Emit a verbatim copy of the lines below from the line with "Where should I click to: Switch" through the line with "This screenshot has height=640, width=1024.", excluding pictures and everything outside that range.

Available records
==================================================
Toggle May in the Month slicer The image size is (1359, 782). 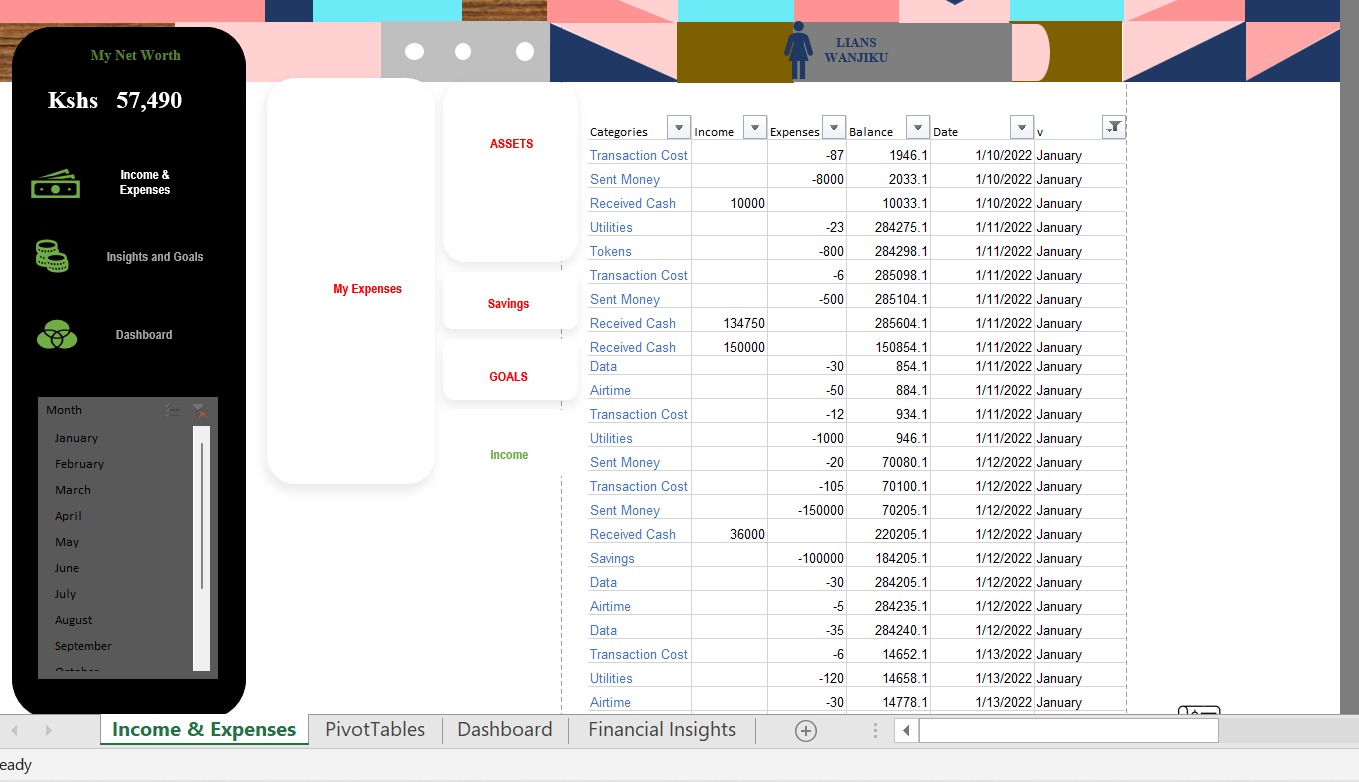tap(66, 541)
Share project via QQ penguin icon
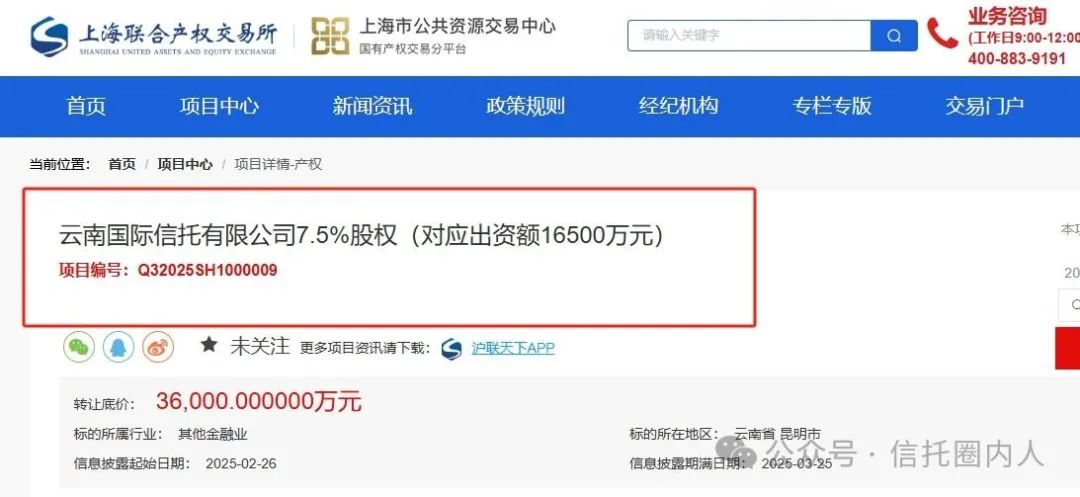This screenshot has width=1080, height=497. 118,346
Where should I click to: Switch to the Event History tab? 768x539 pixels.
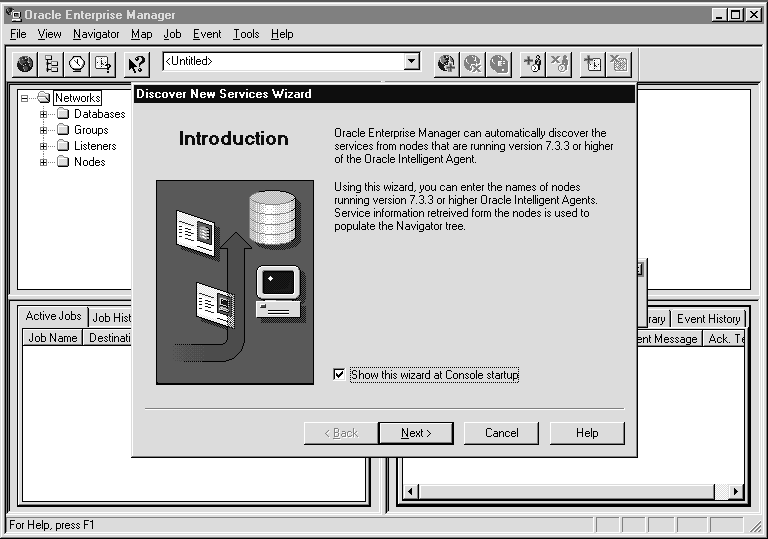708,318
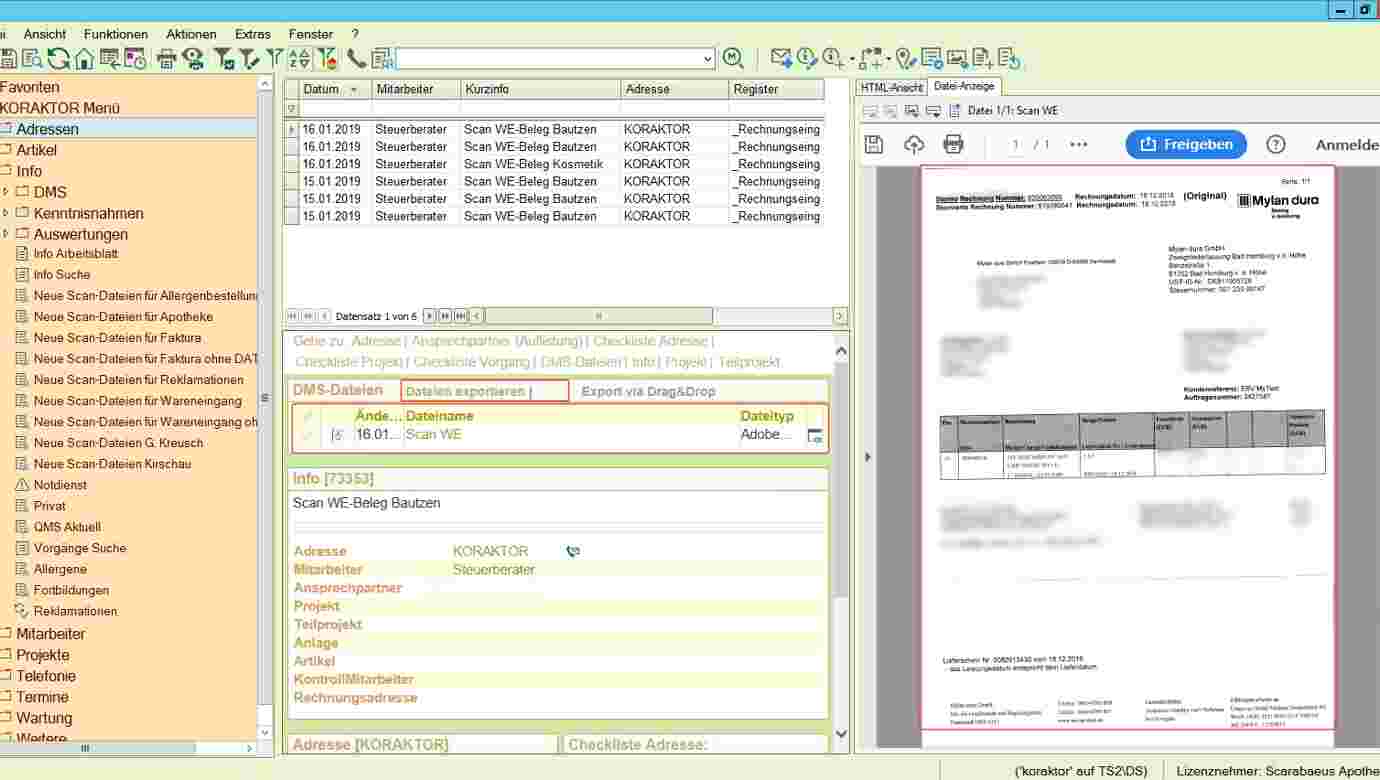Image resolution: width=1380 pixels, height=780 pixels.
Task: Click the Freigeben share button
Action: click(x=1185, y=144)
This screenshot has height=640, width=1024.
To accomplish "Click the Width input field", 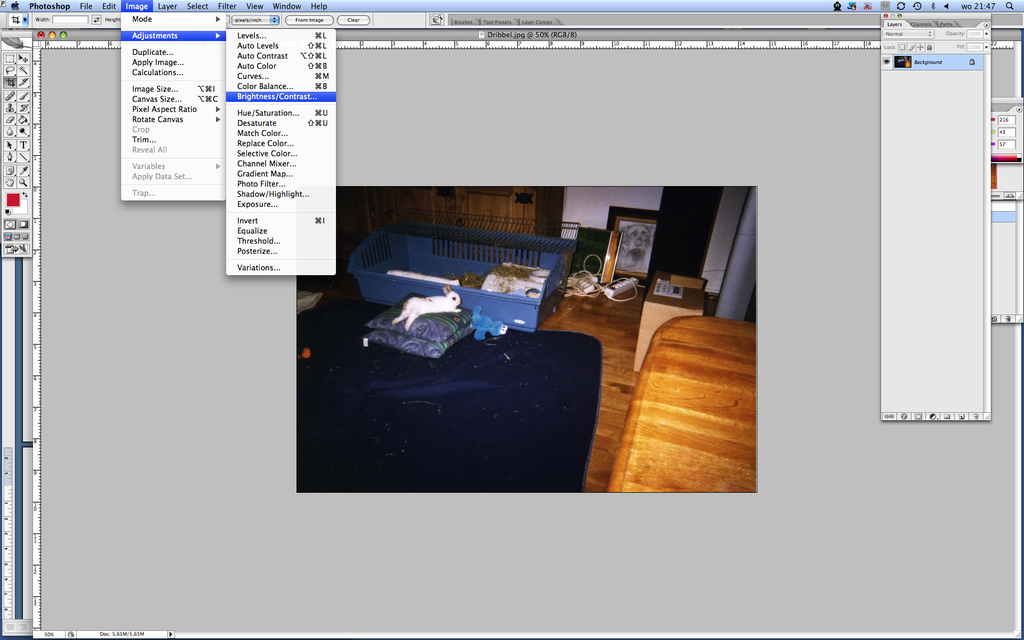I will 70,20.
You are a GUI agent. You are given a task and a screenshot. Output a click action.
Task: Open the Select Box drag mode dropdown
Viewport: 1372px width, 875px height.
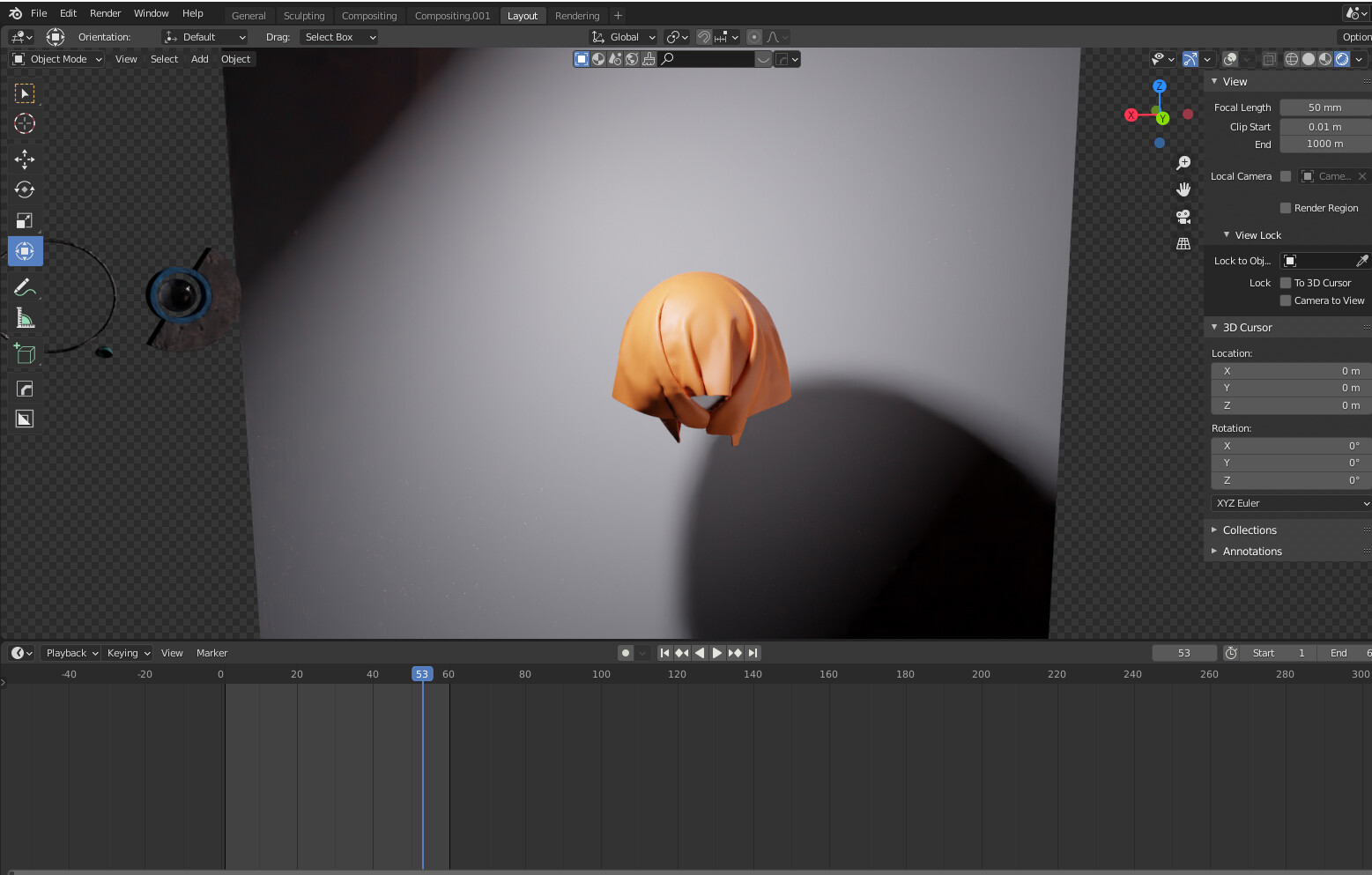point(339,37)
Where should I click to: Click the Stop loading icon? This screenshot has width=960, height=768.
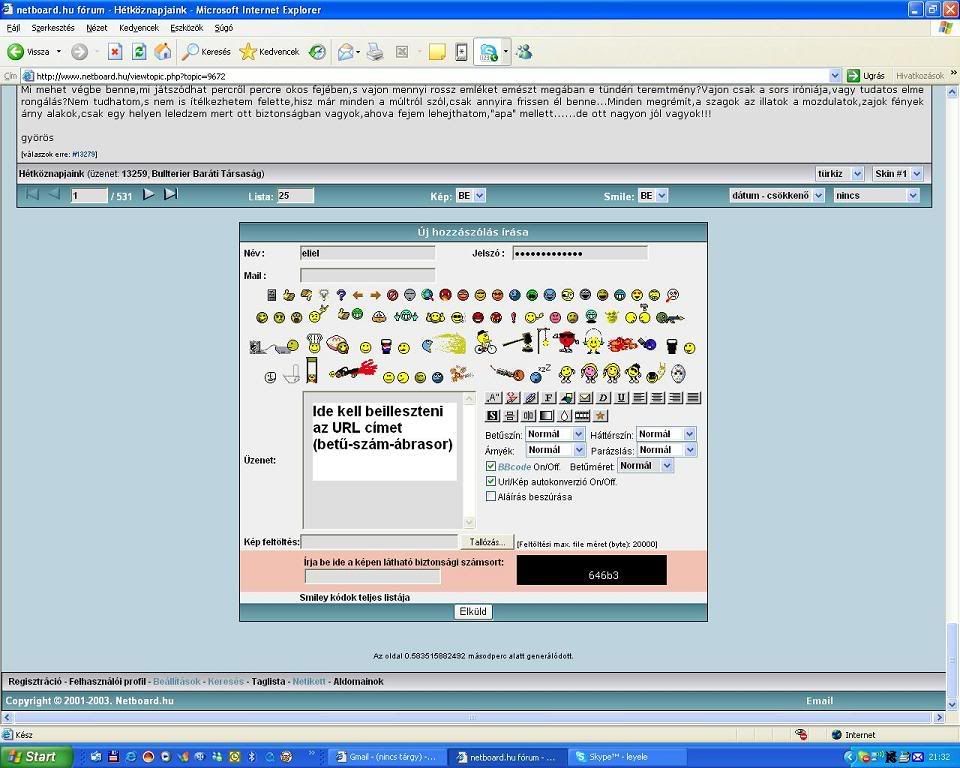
==================================================
Expected answer
Where should I click to: Switch to the Event History tab? 768x539 pixels.
708,318
Image resolution: width=1380 pixels, height=780 pixels.
Task: Click the Freigeben share button
Action: click(x=1185, y=144)
This screenshot has height=640, width=1024.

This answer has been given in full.